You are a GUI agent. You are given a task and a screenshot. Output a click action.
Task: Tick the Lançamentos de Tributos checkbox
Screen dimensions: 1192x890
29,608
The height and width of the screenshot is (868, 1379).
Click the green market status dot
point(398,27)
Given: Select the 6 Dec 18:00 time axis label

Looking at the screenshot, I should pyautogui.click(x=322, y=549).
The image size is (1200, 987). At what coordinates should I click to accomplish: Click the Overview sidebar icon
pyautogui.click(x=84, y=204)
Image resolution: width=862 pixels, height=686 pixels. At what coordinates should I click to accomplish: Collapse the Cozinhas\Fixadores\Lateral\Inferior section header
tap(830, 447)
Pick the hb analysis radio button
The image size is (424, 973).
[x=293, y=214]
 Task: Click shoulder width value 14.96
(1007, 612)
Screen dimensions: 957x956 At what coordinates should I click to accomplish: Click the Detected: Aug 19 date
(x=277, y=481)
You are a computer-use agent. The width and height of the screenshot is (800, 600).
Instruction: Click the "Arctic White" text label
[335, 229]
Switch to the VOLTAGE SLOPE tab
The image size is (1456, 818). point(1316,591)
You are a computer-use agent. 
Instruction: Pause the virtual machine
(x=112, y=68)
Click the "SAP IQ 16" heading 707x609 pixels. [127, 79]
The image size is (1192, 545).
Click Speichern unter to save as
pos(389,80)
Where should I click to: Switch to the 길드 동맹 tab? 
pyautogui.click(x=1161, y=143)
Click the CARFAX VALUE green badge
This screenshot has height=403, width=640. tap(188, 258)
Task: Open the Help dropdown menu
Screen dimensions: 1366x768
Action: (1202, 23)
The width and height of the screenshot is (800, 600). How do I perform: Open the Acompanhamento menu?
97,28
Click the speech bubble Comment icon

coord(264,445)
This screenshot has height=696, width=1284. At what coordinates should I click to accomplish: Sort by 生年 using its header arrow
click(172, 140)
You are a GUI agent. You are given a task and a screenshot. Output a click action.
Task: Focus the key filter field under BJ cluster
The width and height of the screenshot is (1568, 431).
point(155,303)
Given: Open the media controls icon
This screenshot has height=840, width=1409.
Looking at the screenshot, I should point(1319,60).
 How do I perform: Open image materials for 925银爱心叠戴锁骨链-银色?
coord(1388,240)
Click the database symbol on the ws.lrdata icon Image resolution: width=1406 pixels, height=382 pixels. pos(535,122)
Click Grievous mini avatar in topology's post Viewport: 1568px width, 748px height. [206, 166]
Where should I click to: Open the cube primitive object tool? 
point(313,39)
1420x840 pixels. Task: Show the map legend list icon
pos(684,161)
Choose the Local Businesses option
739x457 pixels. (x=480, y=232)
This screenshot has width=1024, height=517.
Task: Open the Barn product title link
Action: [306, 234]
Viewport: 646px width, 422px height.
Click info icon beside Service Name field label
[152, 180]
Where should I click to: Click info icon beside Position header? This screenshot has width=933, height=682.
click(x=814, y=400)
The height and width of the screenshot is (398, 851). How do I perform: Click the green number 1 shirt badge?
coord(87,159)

= = = = = = =

* _Exercise details_: Retype these items exactly as they appear above, line for line.

* _Written solution_:
You are a GUI agent. You are given a task and a screenshot. Output a click action.
Task: Tick the Lançamentos de Tributos checkbox
Screen dimensions: 1192x890
29,608
The height and width of the screenshot is (868, 1379).
Click the green market status dot
point(398,27)
Given: Select the 6 Dec 18:00 time axis label

Looking at the screenshot, I should pyautogui.click(x=322, y=549).
The image size is (1200, 987). At what coordinates should I click to accomplish: Click the Overview sidebar icon
pyautogui.click(x=84, y=204)
Image resolution: width=862 pixels, height=686 pixels. At what coordinates should I click to accomplish: Collapse the Cozinhas\Fixadores\Lateral\Inferior section header
tap(830, 447)
Pick the hb analysis radio button
The image size is (424, 973).
[x=293, y=214]
 Task: Click shoulder width value 14.96
(1007, 612)
Screen dimensions: 957x956 At what coordinates should I click to accomplish: Click the Detected: Aug 19 date
(x=277, y=481)
You are a computer-use agent. The width and height of the screenshot is (800, 600).
Instruction: Click the "Arctic White" text label
[335, 229]
Switch to the VOLTAGE SLOPE tab
The image size is (1456, 818). point(1316,591)
You are a computer-use agent. 
Instruction: Pause the virtual machine
(x=112, y=68)
Click the "SAP IQ 16" heading 707x609 pixels. [127, 79]
The image size is (1192, 545).
Click Speichern unter to save as
pos(389,80)
Where should I click to: Switch to the 길드 동맹 tab? 
pyautogui.click(x=1161, y=143)
Click the CARFAX VALUE green badge
This screenshot has height=403, width=640. tap(188, 258)
Task: Open the Help dropdown menu
Screen dimensions: 1366x768
Action: (1202, 23)
The width and height of the screenshot is (800, 600). How do I perform: Open the Acompanhamento menu?
97,28
Click the speech bubble Comment icon

coord(264,445)
This screenshot has height=696, width=1284. At what coordinates should I click to accomplish: Sort by 生年 using its header arrow
click(172, 140)
You are a GUI agent. You are given a task and a screenshot. Output a click action.
Task: Focus the key filter field under BJ cluster
The width and height of the screenshot is (1568, 431).
point(155,303)
Given: Open the media controls icon
This screenshot has height=840, width=1409.
Looking at the screenshot, I should point(1319,60).
 How do I perform: Open image materials for 925银爱心叠戴锁骨链-银色?
coord(1388,240)
Click the database symbol on the ws.lrdata icon Image resolution: width=1406 pixels, height=382 pixels. pos(535,122)
Click Grievous mini avatar in topology's post Viewport: 1568px width, 748px height. [206, 166]
Where should I click to: Open the cube primitive object tool? 
point(313,39)
1420x840 pixels. Task: Show the map legend list icon
pos(684,161)
Choose the Local Businesses option
739x457 pixels. (x=480, y=232)
This screenshot has width=1024, height=517.
Task: Open the Barn product title link
Action: [306, 234]
Viewport: 646px width, 422px height.
Click info icon beside Service Name field label
[152, 180]
Where should I click to: Click info icon beside Position header? This screenshot has width=933, height=682.
click(x=814, y=400)
The height and width of the screenshot is (398, 851). How do I perform: Click the green number 1 shirt badge?
coord(87,159)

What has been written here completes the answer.